We can solve the problems of single-stepping by instead rewriting the next safe-point jump instruction after the interruption point to jump to a preemption path and resuming execution like usual. To make this easy, the compiler could leave enough room (via padding NOPs) so only the jump target needs to be modified.

This approach has the usual drawbacks of modifiable code. It‘s a security risk, it breaks text page sharing, and simply isn’t allowed on iOS. It also can't target an individual goroutine (since another goroutine could be executing the same code) and may have odd interactions with concurrent execution on other cores.

Out-of-line execution

A further alternative in the same vein, but that doesn't require modifying existing text is out-of-line execution. In this approach, the signal handler relocates the instruction stream from the interruption point to the next safe-point jump into a temporary buffer, patches it to jump into the runtime at the end, and resumes execution in this relocated sequence.

This solves most of the problems with single-stepping and jump rewriting, but is quite complex to implement and requires substantial implementation effort for each platform. It also isn't allowed on iOS.

There is precedent for this sort of approach. For example, when Linux uprobes injects an INT3, it relocates the overwritten instructions into an “execute out-of-line” area to avoid the usual problems with resuming from an INT3 instruction. The implementation is surprisingly simple given the complexity of the x86 instruction encoding, but is still quite complex.

Conservative inner frame

The runtime could conservatively scan the inner-most stack frame and registers, while using the existing call-site stack maps to precisely scan all other frames. The compiler would still have to emit information about where it‘s unsafe to stop a goroutine, but wouldn’t need to emit additional stack maps or any register maps.

This has the usual leakage dangers of conservative GC, but in a severely limited scope. Unlike conservatively scanning the whole stack, it‘s unlikely that any incorrectly retained objects would last more than one GC cycle because it’s unlikely that an inner frame would remain the inner frame across multiple cycles.

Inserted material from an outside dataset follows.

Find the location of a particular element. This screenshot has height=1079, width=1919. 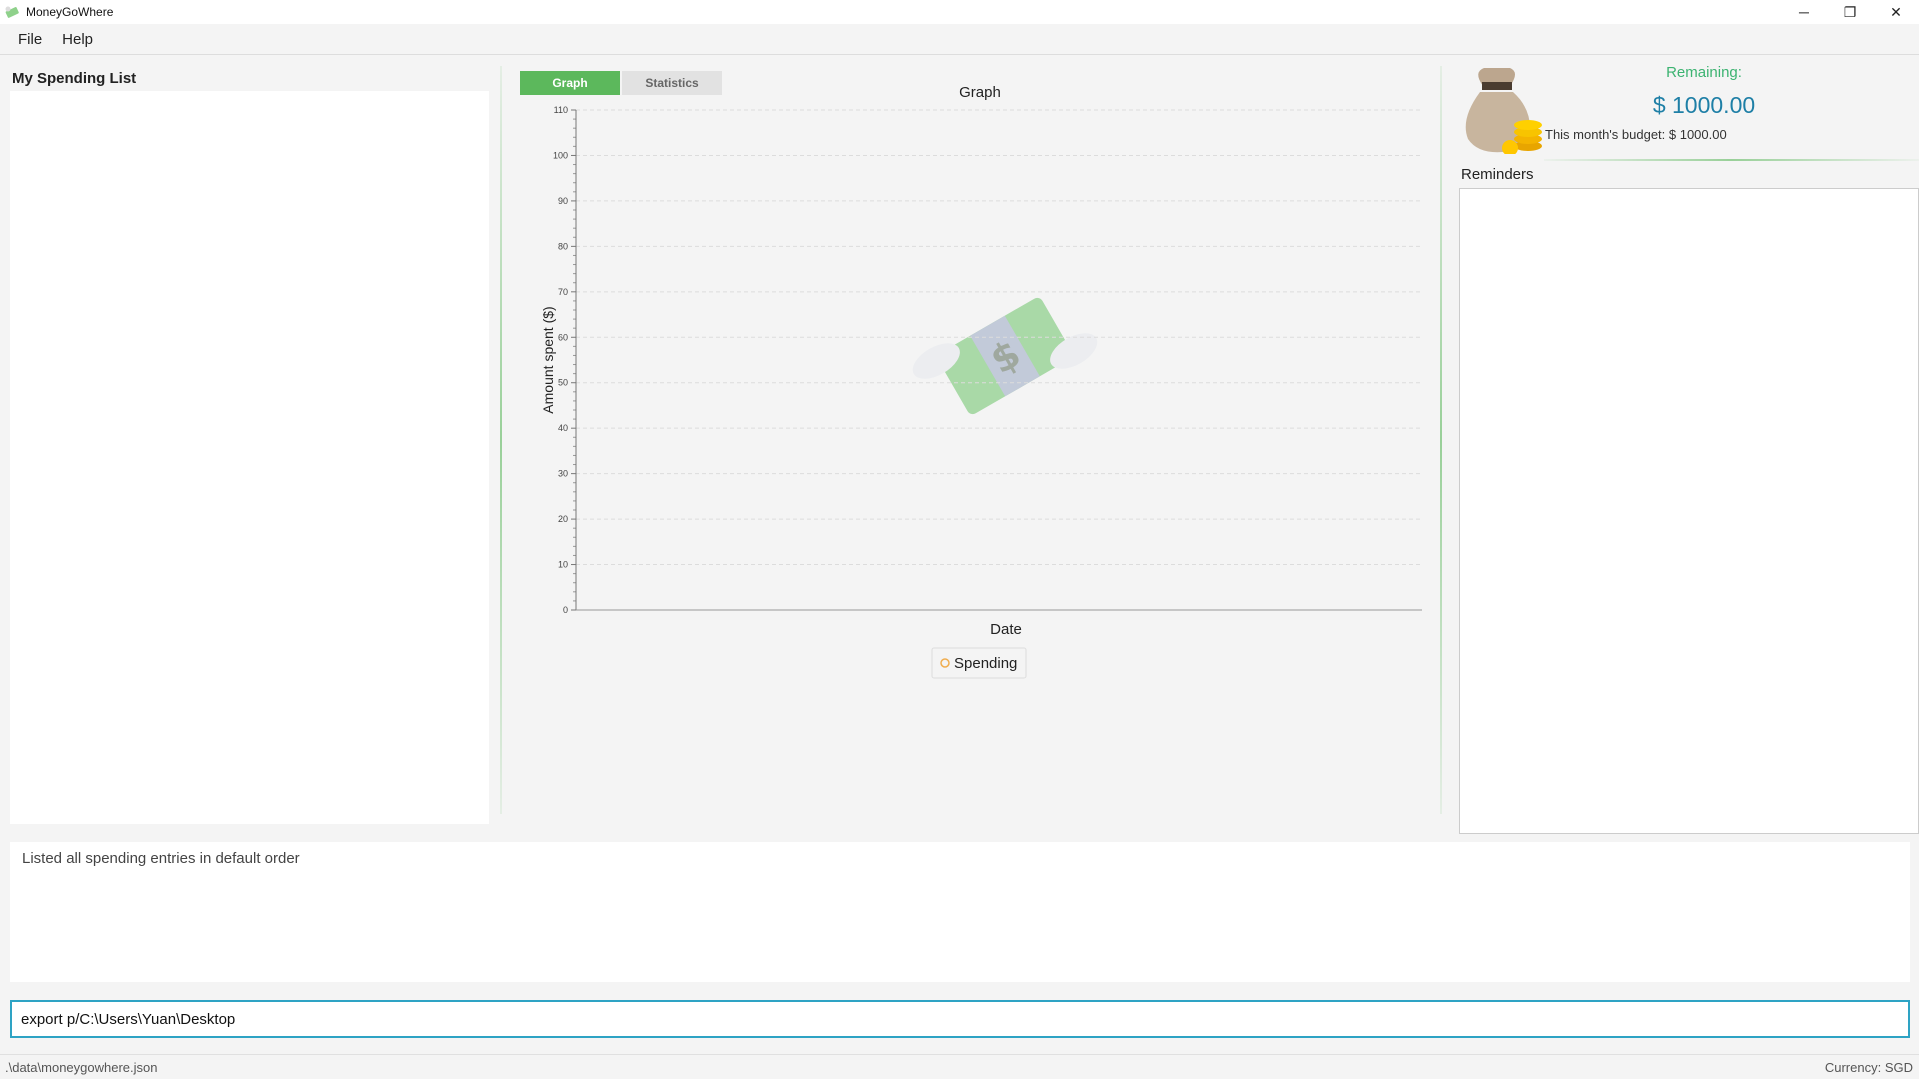

restore-button: ❐ is located at coordinates (1850, 12).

However, its scope is more limited. This can‘t be used for debugger call injection because the injected function call tree may need to grow the stack, which can’t be done without precise pointer information for the entire stack. It's also potentially problematic for scheduler preemptions, since that may keep leaked pointers live for longer than a GC pause or stack scan.

Compatibility

This proposal introduces no new APIs, so it is Go 1 compatible.

Implementation

Austin Clements (@austin) plans to implement register and stack maps everywhere for Go 1.11. This will enable some low-risk uses in the short term, such as debugger function calls.

Debugging and testing of register and stack maps can continue into the Go 1.11 freeze, including building the static analysis tool.

Then, for Go 1.12, Austin will implement safe-points everywhere atop the register and stacks maps.

References

[1] James M. Stichnoth, Guei-Yuan Lueh, and Michał Cierniak. 1999. Support for garbage collection at every instruction in a Java compiler. In Proceedings of the ACM SIGPLAN 1999 conference on Programming language design and implementation (PLDI '99). ACM, New York, NY, USA, 118–127.